При непосредственном участии Крупской в 1922 году создаются два новых журнала: "Коммунистическое просвещение" и "На путях к новой школе", редактором этого последнего Крупская оставалась долгие годы. В 1922 году она 67 раз выступала в печати. Это статьи о воспитании. о новых программах, такая проблемная статья, как "Пролетарская революция и Пролеткульт", брошюра "Организация самообразования", рецензии на местные и зарубежные педагогические журналы и издания — Надежда Константиновна пристально следит за ними и тотчас же откликается на все новое, интересное. Она пишет предисловие к русскому изданию книги Я. Корчака "Как любить детей".

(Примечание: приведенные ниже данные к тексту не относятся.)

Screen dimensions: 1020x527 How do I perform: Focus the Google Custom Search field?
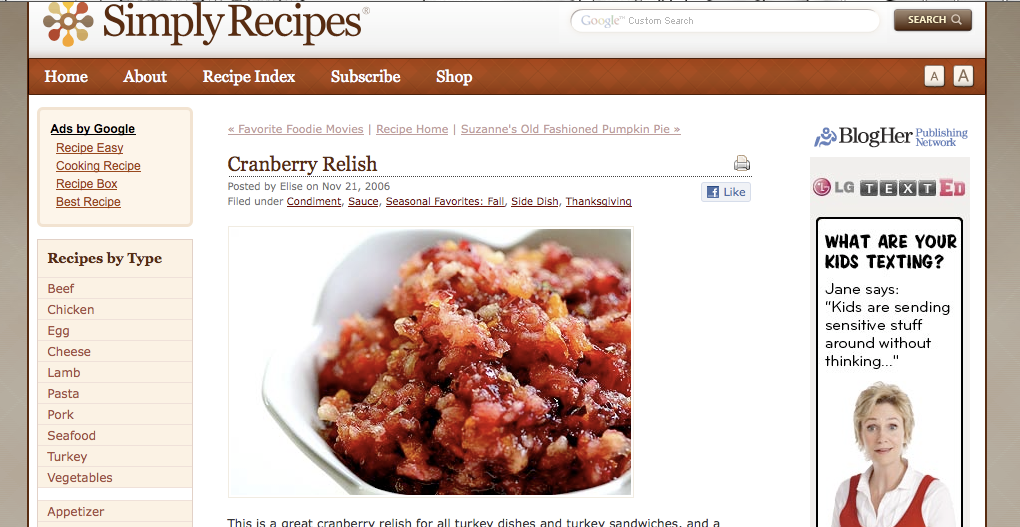pyautogui.click(x=725, y=21)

Мимо ее внимания не проходит ни один учебник, ни одна школьная программа. Она разрабатывает основные принципы новых школьных программ.

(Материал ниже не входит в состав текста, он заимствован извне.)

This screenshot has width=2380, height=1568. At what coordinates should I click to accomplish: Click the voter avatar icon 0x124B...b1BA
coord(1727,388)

Много времени и сил уходит на подготовку III съезда политпросветов, делегаты которого слушают ее выступление. Выступает она и на съезде заведующих губернскими отделами народного образования, и на Всероссийском съезде по образованию рабочих подростков.

В октябре проходил V съезд комсомола. И уже с конца сентября в кабинете Надежды Константиновны двери не закрываются — по традиции комсомольцы идут к пей. И она, молодея, обсуждает с ними повестку дня, намечает, что показать приезжим делегатам. И готовит свой доклад.

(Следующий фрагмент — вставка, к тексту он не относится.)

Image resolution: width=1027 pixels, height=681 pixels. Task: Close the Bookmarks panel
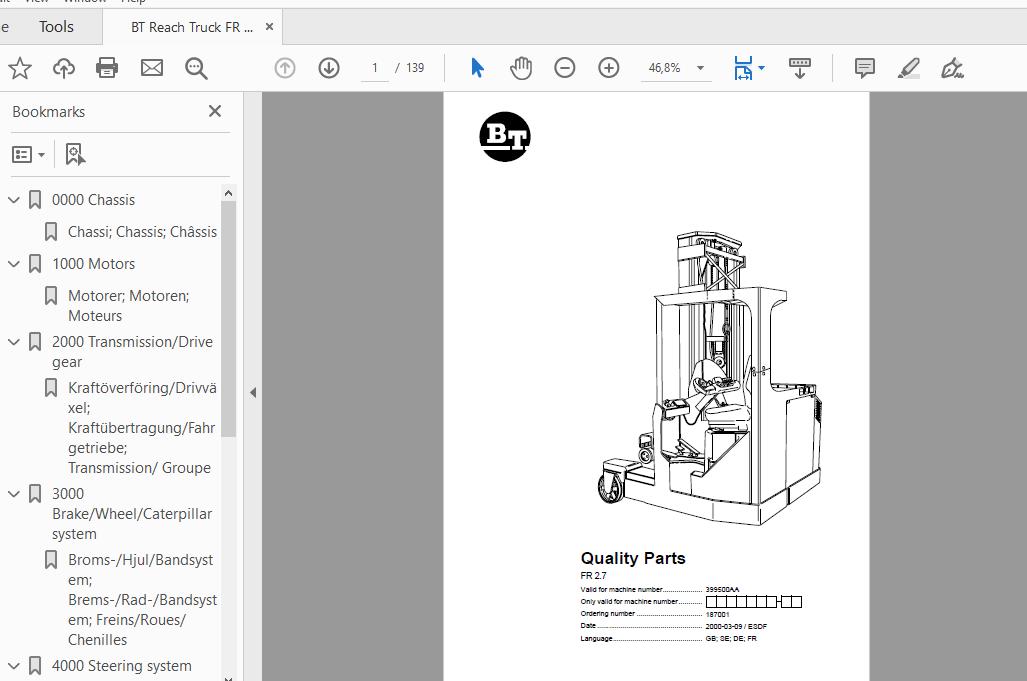[x=215, y=111]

Петр Васильевич Руднев, присутствовавший на открытии съезда, так вспоминает об ее участии в съезде коммунистической молодежи:

"Впервые я увидел ее на открытии V съезда комсомола 11 октября 1922 года. Заседание уже началось, когда к председателю подошла скромно одетая женщина (это была Н.К. Крупская) и передала ему небольшой конверт. Через несколько минут съезд услышал слова последнего обращения В.И. Ленина к советской молодежи: "Уверен, что молодежь сумеет развиваться так успешно, чтобы ко времени назревания следующего момента мировой революции оказаться вполне на высоте задачи".[50] На этом же заседании среди ряда приветствий съезду было и приветствие Надежды Константиновны от Главполитпросвета. "…Опыт пяти лет революции, — говорила она, — показывает нам, что у нас не хватает организованного умения и знаний", что молодежь, которая "уже почувствовала необходимость овладеть знаниями… проявит тот яге героизм, который она проявляет в борьбе с буржуазией русской я иностранной". Ее короткая, простая, несколько суровая речь была полна внутреннего оптимизма, веры и тепла. И казалось, что ты уже давно знаешь этого человека, близкого, родного.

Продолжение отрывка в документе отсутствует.